Farò dei live ma non inerenti solo al mio disco, sarà un po’ un misto. Tra l’altro è uscito il mio libro “Questa sera rock and roll” con 4 capitoli nuovi poiché era uscito già nel 2010 ma l’ho arricchito e quindi farò anche delle presentazioni.
Non posso che ringraziare Maurizio per il suo talento, per le emozioni che continua a darmi e per il tempo che mi ha concesso. Grazie mito.
Biografia
Maurizio Solieri nasce il 28 aprile 1953 a Concordia sulla Secchia (Modena). All’età di dieci anni folgorato dall’ascolto del primo disco dei Beatles comincia a suonare da autodidatta la chitarra acustica. Ha una grande passione per i gruppi in attività tra gli anni ’60 – ’70, The Yardbirds, Cream, Eric Clapton, Jimi Hendrix, Jeff Beck, John Mayall. Segue con passione l’evolversi della musica rock che via via si tingerà di psichedelia, di sonorità più hard, di progressive, di folk e di jazz.

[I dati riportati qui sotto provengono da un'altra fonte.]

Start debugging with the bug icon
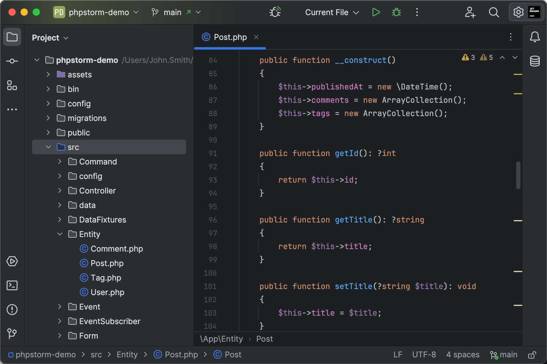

Nel 1976 Solieri parte per compiere il servizio militare obbligatorio, lasciando l’università. Nel 1977 tramite il suo migliore amico Sergio Silvestri, conosce Vasco Rossi, in una delle prime radio libere dell’epoca, “Punto Radio”. Nell’estate di quell’anno terminati gli obblighi di leva, arriva a Zocca e inizia come speaker nel programma “Jazz Time”. L’anno successivo tutto lo staff della radio si trasferisce a Bologna e, negli studi della primissima Fonoprint, inizia la collaborazione musicale con Vasco e Gaetano Curreri. Cominciano i primi successi, dalle discoteche dell’Emilia-Romagna ai festival estivi; i dischi si succedono e l’audience aumenta, fino al successo nazionale con “Vita spericolata”.
A metà degli anni ’80 comincia a comporre musiche per Vasco Rossi, la prima è “Canzone”, poi quelle che diventeranno “Dormi, dormi”, “C’è chi dice no”, “Lo show”, “Ridere di te” e altre ancora. Nel giugno di quell’anno fondano la Steve Rogers Band, che da backing-band di Vasco inizia ad avere vita propria e a raggiungere nel 1988 un grande successo con “Alzati la gonna”.
Dopo qualche anno, rientra in tournée con Vasco Rossi ma alla fine degli anni ’90 si separa nuovamente. Nel 1997 forma un duo con Fernando Proce, pubblicando l’album “Proce & Solieri”, preceduto dal singolo “Radio Show”.
Nello stesso periodo fonda una band rock chiamata Class, con alcuni membri della Steve Rogers e il cantante anglo- bolognese Vic Johnson. Suona nel trio Chitarre d’Italia con Franco Mussida (PFM) e Dodi Battaglia (Pooh). Poi nel 1999 il ritorno con Vasco Rossi, con cui rimane fino al 2013. Si susseguono altre collaborazioni soprattutto femminili, come Skin (durante un concerto di Natale a Montecarlo), Dolcenera (Festival di Sanremo del 2006) e Bianca Atzei.
Il 12 marzo 2010 esce l’album da solista “Volume One”, che contiene brani cantati e strumentali. Il brano “Please, believe me” vede come ospite alla voce Michele Luppi.
Anticipato dai singoli “Tommy” e “Rock’n’roll Heaven”, venerdì 24 giugno esce “Resurrection”, il nuovo album di Maurizio Solieri.